Reading Twilight Knife, the knife automatically moves to flank any creature you attack. That's handy. It's also probably small enough to enter an enemy's space, much like a tiny creature must do, which might be useful at times.
Can it flank from inside an enemy's square?
No. Here's why:
When in doubt about whether two characters flank an opponent in the middle, trace an imaginary line between the two attackers' centers. If the line passes through opposite borders of the opponent's space (including corners of those borders), then the opponent is flanked.
.
If the knife is in the enemy's square, and then you draw that imaginary line from the center of the knife/enemy to your center, that line will only pass through one side of the enemy's square. There is no way for it to possibly pass through two opposite sides if it originates from within the enemy's space.
So while the knife can probably enter an enemy's space because of its tiny size, it certainly cannot flank from inside the enemy's space.
| blahpers |
Tiny creatures normally cannot flank, as they must enter the same square as their opponent to threaten them. You can't draw a line from the center of a square to that same square that passes through opposite borders of that square.
Since twilight knife overrules this by saying it always maneuvers to flank, that could be taken one of at least two ways:
1. The knife is not Tiny (perhaps there's a bodiless rogue holding it).

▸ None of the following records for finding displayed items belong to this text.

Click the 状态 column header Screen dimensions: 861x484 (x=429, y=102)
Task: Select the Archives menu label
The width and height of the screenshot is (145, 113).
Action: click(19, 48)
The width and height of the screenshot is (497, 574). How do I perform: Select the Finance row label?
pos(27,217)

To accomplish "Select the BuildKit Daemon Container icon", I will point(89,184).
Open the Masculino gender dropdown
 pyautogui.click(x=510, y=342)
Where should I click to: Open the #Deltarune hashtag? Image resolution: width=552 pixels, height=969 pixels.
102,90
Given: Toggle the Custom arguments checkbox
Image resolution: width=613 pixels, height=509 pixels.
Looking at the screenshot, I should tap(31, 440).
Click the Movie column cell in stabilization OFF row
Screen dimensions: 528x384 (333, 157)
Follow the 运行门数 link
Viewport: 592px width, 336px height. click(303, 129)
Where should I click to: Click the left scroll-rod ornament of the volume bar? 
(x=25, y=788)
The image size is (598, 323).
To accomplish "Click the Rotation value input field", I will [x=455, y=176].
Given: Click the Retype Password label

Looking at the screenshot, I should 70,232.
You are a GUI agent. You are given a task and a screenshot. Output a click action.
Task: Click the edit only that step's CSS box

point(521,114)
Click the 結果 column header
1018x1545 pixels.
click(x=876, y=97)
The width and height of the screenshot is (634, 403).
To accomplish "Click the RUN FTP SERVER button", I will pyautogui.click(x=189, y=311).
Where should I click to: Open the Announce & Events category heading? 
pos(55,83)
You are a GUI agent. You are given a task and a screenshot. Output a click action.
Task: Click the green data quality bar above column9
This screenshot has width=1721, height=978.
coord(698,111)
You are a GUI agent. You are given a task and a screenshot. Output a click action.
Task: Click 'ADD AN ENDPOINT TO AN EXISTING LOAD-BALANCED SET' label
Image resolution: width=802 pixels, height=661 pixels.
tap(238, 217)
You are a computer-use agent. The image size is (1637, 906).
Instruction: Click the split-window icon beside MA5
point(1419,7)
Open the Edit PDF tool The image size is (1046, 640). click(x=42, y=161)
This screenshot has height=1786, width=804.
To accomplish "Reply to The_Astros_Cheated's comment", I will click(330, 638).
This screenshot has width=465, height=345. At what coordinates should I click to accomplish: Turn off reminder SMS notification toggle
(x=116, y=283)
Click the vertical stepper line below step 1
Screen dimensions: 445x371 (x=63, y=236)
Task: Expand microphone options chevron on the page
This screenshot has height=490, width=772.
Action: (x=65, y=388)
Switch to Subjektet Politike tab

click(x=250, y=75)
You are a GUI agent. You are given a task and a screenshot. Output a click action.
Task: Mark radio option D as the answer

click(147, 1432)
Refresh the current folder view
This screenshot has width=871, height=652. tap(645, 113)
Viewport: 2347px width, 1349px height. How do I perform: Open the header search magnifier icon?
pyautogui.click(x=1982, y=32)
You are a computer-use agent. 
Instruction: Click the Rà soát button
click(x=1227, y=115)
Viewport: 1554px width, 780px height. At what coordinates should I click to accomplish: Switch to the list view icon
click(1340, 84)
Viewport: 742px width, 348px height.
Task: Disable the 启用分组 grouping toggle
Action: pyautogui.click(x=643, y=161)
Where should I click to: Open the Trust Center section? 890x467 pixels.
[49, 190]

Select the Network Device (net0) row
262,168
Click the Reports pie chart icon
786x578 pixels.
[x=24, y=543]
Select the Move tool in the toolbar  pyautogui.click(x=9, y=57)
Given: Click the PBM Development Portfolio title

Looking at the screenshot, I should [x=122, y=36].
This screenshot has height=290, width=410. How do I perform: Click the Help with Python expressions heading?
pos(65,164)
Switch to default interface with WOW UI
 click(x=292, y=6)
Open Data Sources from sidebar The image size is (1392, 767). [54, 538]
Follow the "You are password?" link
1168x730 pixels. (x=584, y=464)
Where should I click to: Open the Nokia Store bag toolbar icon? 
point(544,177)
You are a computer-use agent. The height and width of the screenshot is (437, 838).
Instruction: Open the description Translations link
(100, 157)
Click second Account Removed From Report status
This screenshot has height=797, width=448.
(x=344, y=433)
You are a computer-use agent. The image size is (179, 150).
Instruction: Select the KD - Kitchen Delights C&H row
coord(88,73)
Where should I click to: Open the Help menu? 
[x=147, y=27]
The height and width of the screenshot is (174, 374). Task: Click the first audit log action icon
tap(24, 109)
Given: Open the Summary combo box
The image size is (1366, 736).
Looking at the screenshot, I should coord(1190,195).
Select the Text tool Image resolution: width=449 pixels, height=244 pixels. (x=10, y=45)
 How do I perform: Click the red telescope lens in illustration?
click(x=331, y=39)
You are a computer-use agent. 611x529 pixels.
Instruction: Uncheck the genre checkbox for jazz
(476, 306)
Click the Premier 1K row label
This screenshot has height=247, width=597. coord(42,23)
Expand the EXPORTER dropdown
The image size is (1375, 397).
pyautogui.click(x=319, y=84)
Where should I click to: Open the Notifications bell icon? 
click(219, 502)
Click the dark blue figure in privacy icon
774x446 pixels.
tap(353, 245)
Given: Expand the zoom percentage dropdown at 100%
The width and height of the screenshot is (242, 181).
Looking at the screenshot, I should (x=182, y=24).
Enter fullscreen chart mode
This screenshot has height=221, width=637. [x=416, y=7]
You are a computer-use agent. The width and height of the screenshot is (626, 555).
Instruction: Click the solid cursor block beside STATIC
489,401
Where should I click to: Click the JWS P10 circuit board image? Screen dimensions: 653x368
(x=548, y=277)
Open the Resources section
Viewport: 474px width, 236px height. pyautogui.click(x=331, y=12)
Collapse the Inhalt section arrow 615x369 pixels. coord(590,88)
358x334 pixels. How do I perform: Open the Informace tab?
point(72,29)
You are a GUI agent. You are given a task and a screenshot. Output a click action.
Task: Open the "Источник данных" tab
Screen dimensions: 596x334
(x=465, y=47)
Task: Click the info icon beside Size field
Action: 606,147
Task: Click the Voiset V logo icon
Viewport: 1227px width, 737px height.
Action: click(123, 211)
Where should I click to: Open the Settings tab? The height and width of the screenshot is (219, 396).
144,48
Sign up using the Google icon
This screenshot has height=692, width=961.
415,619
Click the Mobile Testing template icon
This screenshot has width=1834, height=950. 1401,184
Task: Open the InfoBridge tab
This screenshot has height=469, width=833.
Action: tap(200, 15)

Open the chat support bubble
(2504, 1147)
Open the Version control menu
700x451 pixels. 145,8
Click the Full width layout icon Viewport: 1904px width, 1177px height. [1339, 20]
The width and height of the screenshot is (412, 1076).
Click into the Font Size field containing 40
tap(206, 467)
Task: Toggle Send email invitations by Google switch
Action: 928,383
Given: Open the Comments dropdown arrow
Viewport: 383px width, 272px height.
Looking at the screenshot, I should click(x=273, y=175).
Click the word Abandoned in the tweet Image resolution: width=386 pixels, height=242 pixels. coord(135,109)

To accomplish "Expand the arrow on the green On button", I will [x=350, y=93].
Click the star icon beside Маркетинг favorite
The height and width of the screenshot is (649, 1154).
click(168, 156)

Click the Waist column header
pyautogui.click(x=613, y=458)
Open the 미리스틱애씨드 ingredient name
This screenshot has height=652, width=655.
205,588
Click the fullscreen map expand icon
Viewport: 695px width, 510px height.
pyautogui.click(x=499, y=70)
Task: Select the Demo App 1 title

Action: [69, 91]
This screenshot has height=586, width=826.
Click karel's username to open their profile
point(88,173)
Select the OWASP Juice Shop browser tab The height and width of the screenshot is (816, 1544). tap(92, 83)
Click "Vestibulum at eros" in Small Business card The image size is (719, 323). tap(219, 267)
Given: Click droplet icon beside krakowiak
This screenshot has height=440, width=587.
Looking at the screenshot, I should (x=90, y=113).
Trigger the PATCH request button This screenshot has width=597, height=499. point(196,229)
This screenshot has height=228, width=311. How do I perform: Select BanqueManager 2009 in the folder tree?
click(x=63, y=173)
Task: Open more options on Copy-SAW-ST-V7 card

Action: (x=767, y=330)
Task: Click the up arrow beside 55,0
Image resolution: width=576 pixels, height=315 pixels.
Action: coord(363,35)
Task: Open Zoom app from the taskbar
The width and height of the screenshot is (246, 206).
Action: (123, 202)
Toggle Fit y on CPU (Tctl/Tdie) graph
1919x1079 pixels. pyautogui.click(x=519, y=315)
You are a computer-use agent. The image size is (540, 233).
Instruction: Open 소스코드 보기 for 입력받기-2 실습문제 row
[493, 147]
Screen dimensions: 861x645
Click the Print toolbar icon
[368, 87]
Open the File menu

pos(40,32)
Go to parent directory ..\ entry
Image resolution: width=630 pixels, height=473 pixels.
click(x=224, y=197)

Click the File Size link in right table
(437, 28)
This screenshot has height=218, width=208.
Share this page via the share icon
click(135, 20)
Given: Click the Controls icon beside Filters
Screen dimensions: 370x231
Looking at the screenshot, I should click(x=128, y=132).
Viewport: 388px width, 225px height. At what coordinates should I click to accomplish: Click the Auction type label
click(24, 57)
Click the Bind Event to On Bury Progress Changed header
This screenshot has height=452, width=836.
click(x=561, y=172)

The knife has its own square and cannot enter another creature's square unless the size difference is sufficient.
2. The knife is Tiny but automatically flanks regardless of the usual flanking rules. It enters the opponent's square and is automatically considered flanking at all times.
I would rule 2, but since the fact that it flanks goes against the normal rules for Tiny creatures, I have no idea. An argument could be made that it isn't a creature and thus the size rule doesn't apply, thus 1.